On Mon, Oct 22, 2012 at 10:40:35AM -0500, Daniel Elliott wrote: I am not knowledgeable about the "SPSS way" of doing things with respect to creating new functions but I figured that, with neural nets for example, I could provide the training parameters available and you could tell me what format the input and output data should be. From there, writing the interface wouldn't be too painful. My assumption is that PSPP users are more focused on analyzing results from a returned model than they are interested in the minutiae of implementation detail.
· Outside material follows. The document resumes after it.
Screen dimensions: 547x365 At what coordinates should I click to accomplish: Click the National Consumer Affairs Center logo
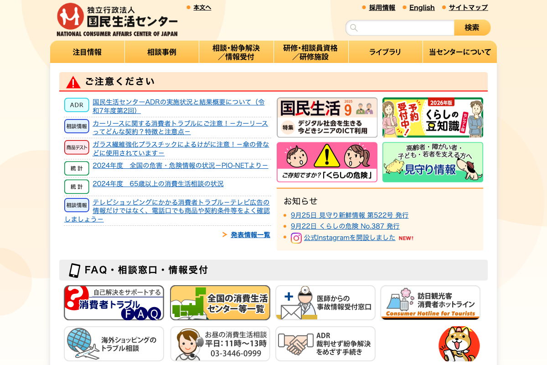[x=117, y=20]
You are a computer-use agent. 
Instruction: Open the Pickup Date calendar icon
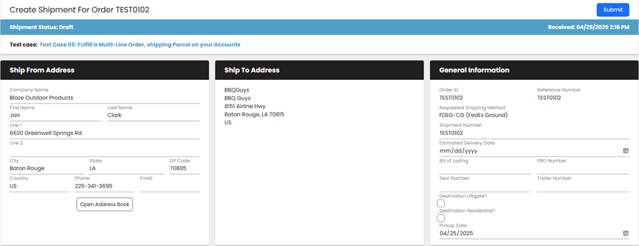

From this perspective, I think that the best way to use an neural network from PSPP would be k-fold cross-correlation or bootstrap cross-validation which are described in chapter 6 of Empirical Methods for Artificial Intelligence by Paul Cohen. This would shield the user from as many of the issues in model selection as possible. It would be good if the users could specify stuff like the number of layers and the number of nodes in each layer and the type of activation functions to use or some subset of these items. Sadly, the approach to machine learning algorithms is pretty undisciplined.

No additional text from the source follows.